* [Work instruction]: The response must be made up of the lines in the entries below that contain "folder".

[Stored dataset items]
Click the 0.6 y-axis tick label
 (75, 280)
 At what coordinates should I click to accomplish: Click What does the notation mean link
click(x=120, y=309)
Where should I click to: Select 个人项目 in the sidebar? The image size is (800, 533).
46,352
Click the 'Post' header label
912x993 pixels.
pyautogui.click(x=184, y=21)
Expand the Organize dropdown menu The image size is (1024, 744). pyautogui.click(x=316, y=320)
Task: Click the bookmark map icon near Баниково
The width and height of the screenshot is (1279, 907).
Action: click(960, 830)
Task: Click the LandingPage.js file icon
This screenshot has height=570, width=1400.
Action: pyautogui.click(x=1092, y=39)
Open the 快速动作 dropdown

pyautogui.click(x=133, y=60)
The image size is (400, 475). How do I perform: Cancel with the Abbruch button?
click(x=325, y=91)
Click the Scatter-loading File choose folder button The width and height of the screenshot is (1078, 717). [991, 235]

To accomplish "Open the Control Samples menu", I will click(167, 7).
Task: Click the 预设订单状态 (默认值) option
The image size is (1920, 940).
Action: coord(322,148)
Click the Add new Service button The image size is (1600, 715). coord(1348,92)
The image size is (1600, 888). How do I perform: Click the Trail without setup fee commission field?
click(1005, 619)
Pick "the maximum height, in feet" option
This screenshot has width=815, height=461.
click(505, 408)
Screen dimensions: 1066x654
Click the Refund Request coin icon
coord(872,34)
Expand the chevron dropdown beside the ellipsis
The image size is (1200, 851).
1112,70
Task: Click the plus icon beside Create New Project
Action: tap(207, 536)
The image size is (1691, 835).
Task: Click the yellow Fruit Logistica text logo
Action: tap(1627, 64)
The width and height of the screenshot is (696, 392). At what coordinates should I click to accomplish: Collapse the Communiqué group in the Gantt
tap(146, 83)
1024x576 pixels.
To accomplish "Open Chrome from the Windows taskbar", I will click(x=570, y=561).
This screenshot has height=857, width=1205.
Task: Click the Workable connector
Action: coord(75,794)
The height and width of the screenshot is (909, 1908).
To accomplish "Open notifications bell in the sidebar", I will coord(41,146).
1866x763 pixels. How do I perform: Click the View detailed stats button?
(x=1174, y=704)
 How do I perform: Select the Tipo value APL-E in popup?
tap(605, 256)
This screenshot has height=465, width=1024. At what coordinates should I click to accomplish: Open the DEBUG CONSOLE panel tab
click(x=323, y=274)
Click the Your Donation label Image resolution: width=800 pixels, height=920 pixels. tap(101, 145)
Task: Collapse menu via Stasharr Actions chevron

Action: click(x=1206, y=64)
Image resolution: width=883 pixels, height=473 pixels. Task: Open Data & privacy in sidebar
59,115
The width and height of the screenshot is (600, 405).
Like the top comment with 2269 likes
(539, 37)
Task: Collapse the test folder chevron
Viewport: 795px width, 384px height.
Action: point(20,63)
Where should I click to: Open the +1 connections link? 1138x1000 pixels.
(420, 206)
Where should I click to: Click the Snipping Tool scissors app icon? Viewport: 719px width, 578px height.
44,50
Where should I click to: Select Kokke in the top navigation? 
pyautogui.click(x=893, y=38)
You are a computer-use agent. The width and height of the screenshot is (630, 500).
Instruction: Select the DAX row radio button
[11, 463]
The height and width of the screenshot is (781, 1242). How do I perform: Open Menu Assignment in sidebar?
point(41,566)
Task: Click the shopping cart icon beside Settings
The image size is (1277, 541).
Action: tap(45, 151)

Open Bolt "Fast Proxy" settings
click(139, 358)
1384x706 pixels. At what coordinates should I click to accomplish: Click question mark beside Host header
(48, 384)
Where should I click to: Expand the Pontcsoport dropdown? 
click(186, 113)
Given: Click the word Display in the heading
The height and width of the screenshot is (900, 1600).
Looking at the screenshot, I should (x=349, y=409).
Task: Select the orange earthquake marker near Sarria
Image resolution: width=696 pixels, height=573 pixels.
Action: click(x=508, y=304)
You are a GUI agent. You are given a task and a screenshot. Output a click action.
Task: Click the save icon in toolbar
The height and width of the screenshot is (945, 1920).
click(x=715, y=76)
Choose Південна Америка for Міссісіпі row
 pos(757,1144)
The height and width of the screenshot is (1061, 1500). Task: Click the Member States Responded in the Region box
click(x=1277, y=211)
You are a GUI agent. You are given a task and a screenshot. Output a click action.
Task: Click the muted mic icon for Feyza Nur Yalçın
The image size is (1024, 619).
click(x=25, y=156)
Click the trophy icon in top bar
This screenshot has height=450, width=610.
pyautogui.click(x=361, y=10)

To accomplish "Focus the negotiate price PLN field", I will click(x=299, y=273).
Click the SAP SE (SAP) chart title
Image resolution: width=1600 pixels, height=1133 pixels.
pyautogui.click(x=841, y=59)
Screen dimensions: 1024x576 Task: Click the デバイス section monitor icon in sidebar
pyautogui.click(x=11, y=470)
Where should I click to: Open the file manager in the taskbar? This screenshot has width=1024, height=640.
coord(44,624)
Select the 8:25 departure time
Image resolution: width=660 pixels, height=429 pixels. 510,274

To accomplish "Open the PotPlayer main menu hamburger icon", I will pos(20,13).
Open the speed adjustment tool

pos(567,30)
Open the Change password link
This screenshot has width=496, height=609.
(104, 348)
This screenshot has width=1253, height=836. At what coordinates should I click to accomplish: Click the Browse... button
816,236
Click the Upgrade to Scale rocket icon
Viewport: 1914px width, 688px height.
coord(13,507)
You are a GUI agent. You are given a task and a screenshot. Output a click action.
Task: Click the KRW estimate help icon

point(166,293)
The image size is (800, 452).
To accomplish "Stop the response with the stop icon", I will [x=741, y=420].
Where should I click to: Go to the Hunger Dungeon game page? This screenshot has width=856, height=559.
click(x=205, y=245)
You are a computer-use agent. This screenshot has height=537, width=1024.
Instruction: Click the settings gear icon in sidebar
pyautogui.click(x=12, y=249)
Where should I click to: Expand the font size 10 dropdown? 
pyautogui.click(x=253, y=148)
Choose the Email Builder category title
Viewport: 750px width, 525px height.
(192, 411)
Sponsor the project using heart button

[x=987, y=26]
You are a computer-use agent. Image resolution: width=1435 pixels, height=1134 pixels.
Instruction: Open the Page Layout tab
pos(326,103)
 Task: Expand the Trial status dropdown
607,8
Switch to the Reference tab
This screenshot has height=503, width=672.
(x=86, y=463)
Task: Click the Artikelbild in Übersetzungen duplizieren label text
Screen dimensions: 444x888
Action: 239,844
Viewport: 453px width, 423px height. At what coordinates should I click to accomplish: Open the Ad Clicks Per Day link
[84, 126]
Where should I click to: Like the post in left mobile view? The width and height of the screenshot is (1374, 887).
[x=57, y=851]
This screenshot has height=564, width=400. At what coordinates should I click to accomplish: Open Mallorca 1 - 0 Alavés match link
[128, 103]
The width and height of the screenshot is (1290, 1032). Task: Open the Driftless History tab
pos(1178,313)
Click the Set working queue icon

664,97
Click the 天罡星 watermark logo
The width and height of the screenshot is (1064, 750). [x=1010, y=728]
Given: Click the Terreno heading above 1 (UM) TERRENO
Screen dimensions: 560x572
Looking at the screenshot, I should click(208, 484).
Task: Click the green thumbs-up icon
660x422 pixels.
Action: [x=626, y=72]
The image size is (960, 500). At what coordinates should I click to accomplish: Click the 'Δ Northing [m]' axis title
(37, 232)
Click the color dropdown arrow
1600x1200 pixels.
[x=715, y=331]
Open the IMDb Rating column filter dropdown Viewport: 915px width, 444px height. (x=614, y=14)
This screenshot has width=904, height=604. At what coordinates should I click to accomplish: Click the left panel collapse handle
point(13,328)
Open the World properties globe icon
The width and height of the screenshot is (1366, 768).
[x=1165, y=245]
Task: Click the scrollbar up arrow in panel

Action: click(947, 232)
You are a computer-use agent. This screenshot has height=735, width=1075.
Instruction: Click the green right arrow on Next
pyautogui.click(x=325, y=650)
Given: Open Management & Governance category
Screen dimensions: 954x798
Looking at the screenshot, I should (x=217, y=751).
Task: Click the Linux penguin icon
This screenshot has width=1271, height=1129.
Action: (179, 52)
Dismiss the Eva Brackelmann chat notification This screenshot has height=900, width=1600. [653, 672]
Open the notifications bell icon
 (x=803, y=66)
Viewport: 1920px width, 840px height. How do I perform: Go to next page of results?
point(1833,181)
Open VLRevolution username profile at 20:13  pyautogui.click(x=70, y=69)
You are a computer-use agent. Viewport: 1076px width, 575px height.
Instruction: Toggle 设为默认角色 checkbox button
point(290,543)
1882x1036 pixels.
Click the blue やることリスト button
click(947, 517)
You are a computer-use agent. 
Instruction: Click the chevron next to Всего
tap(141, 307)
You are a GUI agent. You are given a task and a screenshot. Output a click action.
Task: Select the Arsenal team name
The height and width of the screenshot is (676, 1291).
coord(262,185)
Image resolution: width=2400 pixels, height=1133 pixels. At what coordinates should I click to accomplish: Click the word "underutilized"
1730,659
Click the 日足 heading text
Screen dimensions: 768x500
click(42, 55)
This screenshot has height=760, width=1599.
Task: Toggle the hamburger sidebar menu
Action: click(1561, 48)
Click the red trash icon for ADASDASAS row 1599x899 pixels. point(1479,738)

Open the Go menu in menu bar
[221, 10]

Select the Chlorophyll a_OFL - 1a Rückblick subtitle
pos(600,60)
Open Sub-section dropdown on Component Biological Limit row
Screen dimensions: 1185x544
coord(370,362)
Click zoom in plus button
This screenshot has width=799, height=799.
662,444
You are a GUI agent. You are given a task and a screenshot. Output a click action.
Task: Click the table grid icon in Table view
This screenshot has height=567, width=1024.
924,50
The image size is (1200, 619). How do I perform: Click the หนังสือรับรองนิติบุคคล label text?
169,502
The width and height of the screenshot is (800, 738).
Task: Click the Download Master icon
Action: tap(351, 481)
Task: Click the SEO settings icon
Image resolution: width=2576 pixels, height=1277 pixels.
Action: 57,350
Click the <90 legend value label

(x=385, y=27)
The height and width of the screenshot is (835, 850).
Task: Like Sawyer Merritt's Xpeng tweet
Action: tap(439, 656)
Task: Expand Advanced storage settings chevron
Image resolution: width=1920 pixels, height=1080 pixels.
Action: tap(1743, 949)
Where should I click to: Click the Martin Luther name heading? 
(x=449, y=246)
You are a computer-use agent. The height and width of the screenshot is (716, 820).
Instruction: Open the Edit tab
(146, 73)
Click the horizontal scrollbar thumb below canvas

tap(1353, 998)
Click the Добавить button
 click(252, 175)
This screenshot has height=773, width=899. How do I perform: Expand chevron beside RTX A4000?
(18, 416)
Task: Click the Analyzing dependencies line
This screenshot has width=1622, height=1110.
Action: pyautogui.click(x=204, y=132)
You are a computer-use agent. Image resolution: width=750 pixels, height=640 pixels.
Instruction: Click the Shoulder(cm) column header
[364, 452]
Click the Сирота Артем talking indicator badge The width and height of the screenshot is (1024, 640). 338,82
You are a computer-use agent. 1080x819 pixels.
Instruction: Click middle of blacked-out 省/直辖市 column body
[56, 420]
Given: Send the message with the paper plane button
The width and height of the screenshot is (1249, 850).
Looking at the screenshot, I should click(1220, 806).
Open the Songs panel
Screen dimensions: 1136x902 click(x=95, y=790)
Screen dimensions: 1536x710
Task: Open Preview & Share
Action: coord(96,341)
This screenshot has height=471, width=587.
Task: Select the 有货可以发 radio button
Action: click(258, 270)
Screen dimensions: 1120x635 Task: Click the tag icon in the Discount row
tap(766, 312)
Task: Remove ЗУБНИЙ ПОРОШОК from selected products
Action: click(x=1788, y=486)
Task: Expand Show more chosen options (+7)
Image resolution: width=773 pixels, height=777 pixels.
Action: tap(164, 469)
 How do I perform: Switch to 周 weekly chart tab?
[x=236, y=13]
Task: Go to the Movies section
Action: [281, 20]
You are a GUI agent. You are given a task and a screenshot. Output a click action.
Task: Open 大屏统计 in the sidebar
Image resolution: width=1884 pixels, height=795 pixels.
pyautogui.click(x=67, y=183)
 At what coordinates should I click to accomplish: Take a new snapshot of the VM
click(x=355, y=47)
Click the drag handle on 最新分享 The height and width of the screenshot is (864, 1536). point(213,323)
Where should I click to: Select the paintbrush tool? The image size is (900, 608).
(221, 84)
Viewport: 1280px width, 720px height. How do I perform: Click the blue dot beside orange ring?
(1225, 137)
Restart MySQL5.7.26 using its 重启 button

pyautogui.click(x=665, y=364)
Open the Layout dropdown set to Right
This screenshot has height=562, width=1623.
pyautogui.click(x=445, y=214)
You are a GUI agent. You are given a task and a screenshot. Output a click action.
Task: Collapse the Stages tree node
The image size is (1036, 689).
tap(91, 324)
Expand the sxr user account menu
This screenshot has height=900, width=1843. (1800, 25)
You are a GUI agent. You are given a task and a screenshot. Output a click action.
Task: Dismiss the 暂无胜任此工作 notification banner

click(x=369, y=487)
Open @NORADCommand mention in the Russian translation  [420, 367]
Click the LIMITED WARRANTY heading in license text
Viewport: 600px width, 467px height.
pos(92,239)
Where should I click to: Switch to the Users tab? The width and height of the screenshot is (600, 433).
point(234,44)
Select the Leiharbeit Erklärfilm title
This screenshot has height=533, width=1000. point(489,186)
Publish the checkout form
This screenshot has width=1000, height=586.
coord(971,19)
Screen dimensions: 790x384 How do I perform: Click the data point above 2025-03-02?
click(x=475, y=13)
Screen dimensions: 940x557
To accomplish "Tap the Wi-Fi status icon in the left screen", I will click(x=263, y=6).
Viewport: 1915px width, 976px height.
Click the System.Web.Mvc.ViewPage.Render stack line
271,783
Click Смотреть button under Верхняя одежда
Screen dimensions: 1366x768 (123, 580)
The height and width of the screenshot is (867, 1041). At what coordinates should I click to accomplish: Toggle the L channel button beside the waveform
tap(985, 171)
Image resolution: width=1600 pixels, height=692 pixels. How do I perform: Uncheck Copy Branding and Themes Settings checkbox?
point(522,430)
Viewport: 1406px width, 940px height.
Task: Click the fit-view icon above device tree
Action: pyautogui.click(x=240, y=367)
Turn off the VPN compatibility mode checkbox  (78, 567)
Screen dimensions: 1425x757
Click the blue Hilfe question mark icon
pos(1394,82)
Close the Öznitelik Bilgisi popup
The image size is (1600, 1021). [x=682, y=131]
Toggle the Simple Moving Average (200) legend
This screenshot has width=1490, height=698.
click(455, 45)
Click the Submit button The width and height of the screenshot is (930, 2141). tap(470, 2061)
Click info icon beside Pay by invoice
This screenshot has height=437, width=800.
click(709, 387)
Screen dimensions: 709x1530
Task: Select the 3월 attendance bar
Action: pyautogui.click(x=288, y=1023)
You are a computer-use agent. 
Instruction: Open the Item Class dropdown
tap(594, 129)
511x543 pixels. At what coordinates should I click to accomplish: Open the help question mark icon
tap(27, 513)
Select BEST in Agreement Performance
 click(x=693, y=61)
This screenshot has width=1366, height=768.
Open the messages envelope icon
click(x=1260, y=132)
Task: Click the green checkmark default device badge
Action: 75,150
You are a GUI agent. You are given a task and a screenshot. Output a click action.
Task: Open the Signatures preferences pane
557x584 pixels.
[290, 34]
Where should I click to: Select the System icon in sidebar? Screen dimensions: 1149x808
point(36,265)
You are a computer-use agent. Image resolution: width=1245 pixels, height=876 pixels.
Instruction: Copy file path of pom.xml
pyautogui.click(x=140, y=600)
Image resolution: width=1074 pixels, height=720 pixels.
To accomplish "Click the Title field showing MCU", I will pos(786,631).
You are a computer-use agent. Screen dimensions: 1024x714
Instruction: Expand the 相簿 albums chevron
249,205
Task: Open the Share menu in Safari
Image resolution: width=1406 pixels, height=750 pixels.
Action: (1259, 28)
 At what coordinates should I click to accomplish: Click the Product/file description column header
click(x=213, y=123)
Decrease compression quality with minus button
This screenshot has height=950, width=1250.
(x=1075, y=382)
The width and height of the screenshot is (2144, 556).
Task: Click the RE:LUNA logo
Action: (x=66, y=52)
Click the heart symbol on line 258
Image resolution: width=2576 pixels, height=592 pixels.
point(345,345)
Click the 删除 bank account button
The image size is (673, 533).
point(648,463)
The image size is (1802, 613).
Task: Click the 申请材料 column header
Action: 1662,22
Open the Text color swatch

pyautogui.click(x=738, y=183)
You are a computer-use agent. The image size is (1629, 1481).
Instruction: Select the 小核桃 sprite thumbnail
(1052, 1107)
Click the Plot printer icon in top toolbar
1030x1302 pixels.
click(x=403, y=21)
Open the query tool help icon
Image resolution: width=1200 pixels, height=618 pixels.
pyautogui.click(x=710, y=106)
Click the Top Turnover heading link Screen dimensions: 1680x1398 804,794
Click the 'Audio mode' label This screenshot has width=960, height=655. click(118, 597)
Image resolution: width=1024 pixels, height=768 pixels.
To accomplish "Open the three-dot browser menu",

* [Reply]:
Click the Scatter-loading File choose folder button The width and height of the screenshot is (1078, 717). [991, 235]
Task: Collapse the test folder chevron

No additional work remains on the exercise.